Camden Sound

Camden Sound, approximately 400km north of Broome, is a shallow embayment in the Indian Ocean located in the Kimberley region of Western Australia, bounded by the Bonaparte Archipelago to the east, the Buccaneer Archipelgo to the west, and Montgomery Reef - at 292km2 Australia's largest inshore reef - to the South.

There is no road access and the nearest town is Kalumburu, 268 kilometres (167 mi) to the east. Camden Sound includes Augustus Island at its northern extent, Champagny, Byam Martin and the Heywood Islands to the West, Bumpus Island, Rice Rocks, Sampson Inlet, Deception Bay and Prior Point to the South. As with the rest of the Kimberley coast, the area is marked by an extreme tidal variation of up to 11m on a spring tide.

Between 1818 and 1822 Phillip Parker King charted the Kimberley coast, reefs and islands in the Mermaid and the Bathurst.
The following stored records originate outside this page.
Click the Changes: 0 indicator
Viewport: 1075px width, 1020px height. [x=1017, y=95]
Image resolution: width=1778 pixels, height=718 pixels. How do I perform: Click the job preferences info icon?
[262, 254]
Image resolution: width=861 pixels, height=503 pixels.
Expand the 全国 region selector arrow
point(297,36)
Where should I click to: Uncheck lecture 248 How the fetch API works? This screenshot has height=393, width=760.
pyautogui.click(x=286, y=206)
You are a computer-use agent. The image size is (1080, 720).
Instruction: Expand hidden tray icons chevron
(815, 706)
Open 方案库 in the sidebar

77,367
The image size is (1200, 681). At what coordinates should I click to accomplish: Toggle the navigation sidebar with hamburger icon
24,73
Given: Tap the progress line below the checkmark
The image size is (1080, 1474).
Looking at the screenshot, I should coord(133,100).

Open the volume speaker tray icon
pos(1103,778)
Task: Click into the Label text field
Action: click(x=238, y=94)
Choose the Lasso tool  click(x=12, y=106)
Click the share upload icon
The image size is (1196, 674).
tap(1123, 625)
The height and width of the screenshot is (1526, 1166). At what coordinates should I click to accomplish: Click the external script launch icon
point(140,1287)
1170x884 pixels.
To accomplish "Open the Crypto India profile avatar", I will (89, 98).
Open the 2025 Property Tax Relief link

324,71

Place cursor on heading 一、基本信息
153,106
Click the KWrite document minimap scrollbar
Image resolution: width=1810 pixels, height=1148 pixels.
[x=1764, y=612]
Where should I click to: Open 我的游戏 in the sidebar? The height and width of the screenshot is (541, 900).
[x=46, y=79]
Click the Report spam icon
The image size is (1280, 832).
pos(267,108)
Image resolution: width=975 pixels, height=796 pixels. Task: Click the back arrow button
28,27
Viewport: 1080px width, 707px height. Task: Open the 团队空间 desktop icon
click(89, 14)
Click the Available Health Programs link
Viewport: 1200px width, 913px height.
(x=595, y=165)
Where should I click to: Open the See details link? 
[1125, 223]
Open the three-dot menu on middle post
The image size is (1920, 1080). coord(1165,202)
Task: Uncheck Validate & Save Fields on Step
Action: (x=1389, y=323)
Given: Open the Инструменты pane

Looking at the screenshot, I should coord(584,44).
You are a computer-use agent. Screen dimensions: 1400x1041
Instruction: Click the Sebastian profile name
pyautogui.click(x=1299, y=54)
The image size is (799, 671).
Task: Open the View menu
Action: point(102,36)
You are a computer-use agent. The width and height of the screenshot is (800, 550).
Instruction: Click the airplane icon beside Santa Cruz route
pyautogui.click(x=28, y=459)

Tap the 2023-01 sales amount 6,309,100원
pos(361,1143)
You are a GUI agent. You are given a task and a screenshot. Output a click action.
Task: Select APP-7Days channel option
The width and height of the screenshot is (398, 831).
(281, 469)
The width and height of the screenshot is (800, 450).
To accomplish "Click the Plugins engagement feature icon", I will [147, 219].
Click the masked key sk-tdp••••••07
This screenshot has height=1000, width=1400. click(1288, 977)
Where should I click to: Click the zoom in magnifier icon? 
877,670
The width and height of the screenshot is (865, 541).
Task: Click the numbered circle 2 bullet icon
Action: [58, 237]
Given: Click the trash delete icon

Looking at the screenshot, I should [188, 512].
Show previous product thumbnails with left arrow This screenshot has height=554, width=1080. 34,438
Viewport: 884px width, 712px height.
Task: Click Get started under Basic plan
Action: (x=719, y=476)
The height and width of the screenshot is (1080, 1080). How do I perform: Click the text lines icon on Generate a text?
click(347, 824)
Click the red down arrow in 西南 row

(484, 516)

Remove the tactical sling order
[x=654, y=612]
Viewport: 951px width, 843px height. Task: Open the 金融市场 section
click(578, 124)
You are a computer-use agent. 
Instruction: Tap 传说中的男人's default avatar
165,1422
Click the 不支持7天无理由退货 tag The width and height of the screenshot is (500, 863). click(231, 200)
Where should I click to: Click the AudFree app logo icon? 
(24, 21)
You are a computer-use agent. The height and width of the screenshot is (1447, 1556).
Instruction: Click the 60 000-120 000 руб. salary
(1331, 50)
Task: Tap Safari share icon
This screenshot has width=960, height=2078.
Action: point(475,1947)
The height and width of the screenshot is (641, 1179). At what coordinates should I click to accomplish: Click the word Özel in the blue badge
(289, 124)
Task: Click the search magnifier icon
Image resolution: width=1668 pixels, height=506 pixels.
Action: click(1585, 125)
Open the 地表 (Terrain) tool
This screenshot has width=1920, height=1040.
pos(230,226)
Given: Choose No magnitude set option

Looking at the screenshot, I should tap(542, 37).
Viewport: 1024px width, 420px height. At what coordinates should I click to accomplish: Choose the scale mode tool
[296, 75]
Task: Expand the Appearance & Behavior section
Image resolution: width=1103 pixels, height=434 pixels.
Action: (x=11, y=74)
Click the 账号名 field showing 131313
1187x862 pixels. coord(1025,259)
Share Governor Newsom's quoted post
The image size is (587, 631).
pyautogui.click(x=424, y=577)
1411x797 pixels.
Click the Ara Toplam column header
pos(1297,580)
King named Camden Sound after the 1st Marquess of Camden, John Jeffrey Pratt, an English nobleman and politician who was a generous patron of the New South Wales colony in the early 1800s.

The southern part of Camden Sound contains a complex bathymetry offshore shoals, rock platforms and soft sediments, whilst St George Basin, to the north of Camden Sound, is home to the largest remaining mangrove forest on earth.

Camden Sound is a drowned valley of the Western section of the McDonald Range, with the valleys dominated by mud sediment and a rocky bottom. Tidal runoff and sediment loads from freshwater rivers and creeks affect water clarity, nutrient levels, primary productivity in the water column, salinity and temperatures inshore. The complexity of these various influences mean that Camden Sound is likely to have characteristics unique to this part of the Kimberley coast.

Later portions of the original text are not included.